Employees have the right to strike, but not all strikes are legal.

By , J.D.

A strike is a work stoppage caused by employees' refusal to work, typically to protest an employer decision (to close a plant, freeze wages, cut benefits, impose unpopular work rules, or refuse to improve working conditions, for example). The right to strike is protected by the National Labor Relations Act (NLRA), but not all strikes are legal. Whether a strike is lawful depends on the purpose of the strike, whether the collective bargaining agreement includes a "no-strike" clause, and the conduct of the strikers.

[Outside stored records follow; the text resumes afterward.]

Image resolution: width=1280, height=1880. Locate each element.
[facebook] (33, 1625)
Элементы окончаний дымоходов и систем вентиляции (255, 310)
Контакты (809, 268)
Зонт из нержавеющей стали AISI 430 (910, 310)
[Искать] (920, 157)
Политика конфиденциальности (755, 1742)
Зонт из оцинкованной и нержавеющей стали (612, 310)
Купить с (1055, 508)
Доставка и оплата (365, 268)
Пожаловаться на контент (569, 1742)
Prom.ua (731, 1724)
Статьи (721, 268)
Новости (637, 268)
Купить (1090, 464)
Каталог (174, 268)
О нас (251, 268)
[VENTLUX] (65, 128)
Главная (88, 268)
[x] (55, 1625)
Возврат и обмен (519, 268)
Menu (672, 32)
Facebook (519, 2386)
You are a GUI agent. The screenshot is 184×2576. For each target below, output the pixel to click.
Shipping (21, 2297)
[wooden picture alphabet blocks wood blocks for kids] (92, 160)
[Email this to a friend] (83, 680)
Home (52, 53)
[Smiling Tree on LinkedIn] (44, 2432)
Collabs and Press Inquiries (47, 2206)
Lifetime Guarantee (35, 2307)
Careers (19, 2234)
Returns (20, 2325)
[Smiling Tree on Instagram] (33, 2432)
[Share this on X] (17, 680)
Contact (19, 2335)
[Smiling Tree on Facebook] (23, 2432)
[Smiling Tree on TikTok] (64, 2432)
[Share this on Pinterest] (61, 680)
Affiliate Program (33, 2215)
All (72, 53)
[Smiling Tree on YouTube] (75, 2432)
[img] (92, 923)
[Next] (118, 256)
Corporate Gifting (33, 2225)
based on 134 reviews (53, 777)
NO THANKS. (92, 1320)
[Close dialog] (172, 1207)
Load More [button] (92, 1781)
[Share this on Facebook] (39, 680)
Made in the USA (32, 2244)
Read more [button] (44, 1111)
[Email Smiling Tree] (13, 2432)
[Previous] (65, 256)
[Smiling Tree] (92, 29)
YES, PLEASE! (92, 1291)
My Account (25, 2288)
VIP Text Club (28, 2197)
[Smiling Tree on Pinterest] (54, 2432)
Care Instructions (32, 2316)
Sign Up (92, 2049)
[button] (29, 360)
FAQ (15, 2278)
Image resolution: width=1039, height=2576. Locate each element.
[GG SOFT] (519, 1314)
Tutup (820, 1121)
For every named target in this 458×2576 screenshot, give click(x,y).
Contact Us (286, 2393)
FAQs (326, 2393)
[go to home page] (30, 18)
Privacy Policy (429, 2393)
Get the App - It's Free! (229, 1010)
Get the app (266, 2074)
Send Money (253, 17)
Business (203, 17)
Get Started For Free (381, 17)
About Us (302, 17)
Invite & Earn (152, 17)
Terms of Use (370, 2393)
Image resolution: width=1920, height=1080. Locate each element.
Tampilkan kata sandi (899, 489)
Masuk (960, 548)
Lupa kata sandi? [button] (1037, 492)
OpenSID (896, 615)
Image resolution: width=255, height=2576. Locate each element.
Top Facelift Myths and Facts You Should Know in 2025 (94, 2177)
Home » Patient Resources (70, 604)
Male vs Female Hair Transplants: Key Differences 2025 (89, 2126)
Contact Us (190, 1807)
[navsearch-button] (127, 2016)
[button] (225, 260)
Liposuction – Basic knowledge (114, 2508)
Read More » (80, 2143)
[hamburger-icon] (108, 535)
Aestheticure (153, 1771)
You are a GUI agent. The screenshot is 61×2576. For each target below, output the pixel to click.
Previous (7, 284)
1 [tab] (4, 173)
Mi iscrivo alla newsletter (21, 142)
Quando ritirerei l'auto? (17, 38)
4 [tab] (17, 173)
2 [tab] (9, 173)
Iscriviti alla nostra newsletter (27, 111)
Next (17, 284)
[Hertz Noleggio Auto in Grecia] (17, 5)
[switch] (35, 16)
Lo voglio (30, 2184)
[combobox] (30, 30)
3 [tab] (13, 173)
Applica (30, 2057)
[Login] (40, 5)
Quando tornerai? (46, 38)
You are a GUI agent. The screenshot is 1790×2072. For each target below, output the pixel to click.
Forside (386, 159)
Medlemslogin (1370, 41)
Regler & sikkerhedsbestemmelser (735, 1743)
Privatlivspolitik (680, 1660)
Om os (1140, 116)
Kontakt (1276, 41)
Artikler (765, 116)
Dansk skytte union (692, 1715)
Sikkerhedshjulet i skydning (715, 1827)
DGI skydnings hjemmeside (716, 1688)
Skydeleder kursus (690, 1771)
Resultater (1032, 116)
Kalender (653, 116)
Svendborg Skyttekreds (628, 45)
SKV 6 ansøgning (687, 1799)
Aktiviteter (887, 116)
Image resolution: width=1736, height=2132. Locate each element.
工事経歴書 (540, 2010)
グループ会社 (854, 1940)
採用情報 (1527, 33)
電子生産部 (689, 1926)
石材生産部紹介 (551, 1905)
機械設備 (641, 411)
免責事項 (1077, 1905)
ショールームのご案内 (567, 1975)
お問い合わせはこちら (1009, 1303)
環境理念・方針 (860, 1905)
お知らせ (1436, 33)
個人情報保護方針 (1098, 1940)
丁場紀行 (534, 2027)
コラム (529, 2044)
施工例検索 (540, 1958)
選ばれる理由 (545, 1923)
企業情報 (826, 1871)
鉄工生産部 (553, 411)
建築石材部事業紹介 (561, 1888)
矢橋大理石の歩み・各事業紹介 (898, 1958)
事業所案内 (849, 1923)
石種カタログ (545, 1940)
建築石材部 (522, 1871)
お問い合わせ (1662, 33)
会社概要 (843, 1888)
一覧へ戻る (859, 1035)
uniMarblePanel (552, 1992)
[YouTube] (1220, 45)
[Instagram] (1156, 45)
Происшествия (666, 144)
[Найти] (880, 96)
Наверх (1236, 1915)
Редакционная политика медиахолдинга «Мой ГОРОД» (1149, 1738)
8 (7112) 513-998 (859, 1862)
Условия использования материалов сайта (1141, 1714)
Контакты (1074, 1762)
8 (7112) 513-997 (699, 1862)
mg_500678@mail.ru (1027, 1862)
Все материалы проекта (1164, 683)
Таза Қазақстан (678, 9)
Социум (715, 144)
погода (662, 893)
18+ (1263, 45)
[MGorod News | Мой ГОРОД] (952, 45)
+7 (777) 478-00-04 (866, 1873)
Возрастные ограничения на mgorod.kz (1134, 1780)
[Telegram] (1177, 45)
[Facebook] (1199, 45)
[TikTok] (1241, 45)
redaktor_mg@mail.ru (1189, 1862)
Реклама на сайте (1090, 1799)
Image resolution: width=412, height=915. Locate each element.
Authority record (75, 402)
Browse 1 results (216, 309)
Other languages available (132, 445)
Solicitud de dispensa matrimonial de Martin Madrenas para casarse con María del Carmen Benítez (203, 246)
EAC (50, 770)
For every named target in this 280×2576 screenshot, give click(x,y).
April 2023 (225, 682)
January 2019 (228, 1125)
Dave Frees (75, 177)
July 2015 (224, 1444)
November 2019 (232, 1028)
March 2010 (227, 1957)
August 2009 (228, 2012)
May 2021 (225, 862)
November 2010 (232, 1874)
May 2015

This article provides some basic information about legal and illegal strikes. For all of our articles on unions and labor, see our Labor Unions page.

Lawful Purposes

A strike is legal – and therefore protected by the NLRA – if the employees are striking for economic reasons or to protest an unfair labor practice by the employer. In the first scenario, strikers are trying to get some economic concession from the employer, like higher wages, increased benefits, or better working conditions. In the second, workers strike because the employer has engaged in some practice that violates the NLRA, like refusing to bargain with the union or discriminating against union members. (See Unfair Labor Practices for more information.)

No-Strike Clauses

Even strikes with a legal purpose are not protected by the NLRA If the union's contract with the employer (the collective bargaining agreement) includes a no-strike clause. With a few limited exceptions (for example, if employees are refusing to work because of unusually dangerous working conditions), a strike that violates a no-strike provision is illegal.

Strike Misconduct

A strike can also become unlawful if strikers engage in serious misconduct, such as violence or threats, physically preventing other from entering or leaving the workplace, or sit-down strikes, in which employees refuse to leave the workplace and refuse to work. These strikes are not protected by the NLRA.

Employer Responses

Although the NLRA protects the right to strike, employers don't have to shut down for the duration of the walkout. Employers are legally allowed to hire replacement workers during the strike. Once the strike ends, the employer's obligation to bring back striking workers depends on the reasons for the strike:

  • Employees who strike to protect an unfair labor practice cannot be fired or permanently replaced. When the strike is over, these employees must be reinstated to their jobs, even if means replacement workers have to be let go.
  • Employees who strike for economic reasons have lesser reinstatement rights. Although they cannot be fired, they can be replaced. If the employer has hired permanent replacements, economic strikers aren't entitled to immediate reinstatement. Instead, they are entitled to be called back for job openings as they occur.